Last week here I wrote about the new food safety bill, and how the Organic Consumer’s Association is calling for it to include limitations on factory farming.
We all know factory farming is dangerous for the environment, and more and more now, for our health. MSNBC just did a piece about the superbugs in meat, causing dangerous and sometimes lethal viruses in the people who work in slaughterhouses and meat processing plants, and in surrounding areas. Read the article for the full story.

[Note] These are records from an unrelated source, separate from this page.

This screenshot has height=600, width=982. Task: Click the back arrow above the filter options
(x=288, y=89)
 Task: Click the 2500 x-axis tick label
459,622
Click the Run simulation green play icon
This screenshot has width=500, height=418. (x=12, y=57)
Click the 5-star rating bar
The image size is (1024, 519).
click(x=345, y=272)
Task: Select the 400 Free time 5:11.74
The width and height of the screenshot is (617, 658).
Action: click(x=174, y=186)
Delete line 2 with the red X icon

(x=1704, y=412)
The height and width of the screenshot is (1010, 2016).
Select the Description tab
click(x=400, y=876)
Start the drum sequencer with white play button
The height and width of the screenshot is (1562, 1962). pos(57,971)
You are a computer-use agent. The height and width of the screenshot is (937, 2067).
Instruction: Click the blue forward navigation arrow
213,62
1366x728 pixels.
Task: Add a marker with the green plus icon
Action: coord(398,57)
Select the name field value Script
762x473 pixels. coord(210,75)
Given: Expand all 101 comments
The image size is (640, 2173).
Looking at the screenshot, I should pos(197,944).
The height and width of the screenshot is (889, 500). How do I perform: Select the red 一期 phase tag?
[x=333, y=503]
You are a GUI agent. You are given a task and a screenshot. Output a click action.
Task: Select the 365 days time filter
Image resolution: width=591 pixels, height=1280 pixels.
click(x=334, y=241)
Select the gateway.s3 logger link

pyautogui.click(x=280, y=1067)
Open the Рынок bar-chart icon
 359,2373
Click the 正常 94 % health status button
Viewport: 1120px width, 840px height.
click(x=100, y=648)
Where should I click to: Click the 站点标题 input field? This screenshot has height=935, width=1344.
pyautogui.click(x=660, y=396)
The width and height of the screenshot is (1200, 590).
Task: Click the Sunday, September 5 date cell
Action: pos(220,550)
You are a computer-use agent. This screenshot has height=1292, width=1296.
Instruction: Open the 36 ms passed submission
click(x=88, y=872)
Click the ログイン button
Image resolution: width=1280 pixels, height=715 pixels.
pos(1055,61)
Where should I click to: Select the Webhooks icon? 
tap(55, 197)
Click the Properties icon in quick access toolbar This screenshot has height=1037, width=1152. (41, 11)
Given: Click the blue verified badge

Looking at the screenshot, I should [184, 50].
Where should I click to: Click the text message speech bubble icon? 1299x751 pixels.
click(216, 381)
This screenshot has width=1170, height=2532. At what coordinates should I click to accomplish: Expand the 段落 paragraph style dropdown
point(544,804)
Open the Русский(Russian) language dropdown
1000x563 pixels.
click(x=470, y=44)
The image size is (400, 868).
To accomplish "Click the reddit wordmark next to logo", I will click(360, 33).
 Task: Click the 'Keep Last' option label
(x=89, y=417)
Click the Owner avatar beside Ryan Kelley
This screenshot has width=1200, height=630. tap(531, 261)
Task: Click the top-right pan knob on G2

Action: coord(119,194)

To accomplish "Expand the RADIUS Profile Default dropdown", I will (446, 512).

I was shocked to read that anyone can buy antibiotics without a prescription and add them to feed for farm animals. Often, these are the same ones we take when we are sick. Is it any wonder viruses are becoming resistant to these very same, overused antibiotics?
And why should we be allowing factory farming in the first place, were animals are in such miserable close quarters that farmers need to use these drugs to begin with?
Here are the ways to keep yourself safe from these superbugs (from MSNBC), other than being a vegetarian, which I heartily recommend.
“Follow these tips to help reduce your risk of exposure to MRSA in meats:
-Look for the USDA organic seal. Organic meat might be less likely to have antibiotic-resistant or disease-causing organisms, as the animal hasn’t been fed antibiotics, hormones to promote growth, or animal by-products. Other labels, such as no antibiotics added, are not verified by independent testing.
-Log on to eatwellguide.org to search for listings of stores and restaurants that offer no-antibiotic-use, grass-fed, or organic meats.
-Stock up on nonmeat protein sources such as beans, lentils, and tofu and swap them in for meat now and then. Visit prevention.com/veggies for recipe ideas.
— Wash your hands with hot, soapy water before and after you prep meat. Never touch raw meat and then your nose, as MRSA thrives on skin and in nasal passages.
— Keep scrapes and cuts covered with waterproof bandages or use rubber gloves. MRSA and other pathogens can use the openings as entry points.
— Clean cutting boards and utensils that come in contact with meat with hot, soapy water to avoid cross-contamination.
— Make it well-done to kill MRSA and other foodborne bacteria: For pork and beef, the internal temp should be 170°F; for chicken, 165°F.”
It’s time to stand up to factory farming and the lobbyists that support it. It isn’t safe for our families, or for the environment. I’ll be looking for ways to support any legislation that stops the unecessary use of antibiotics in factory farms.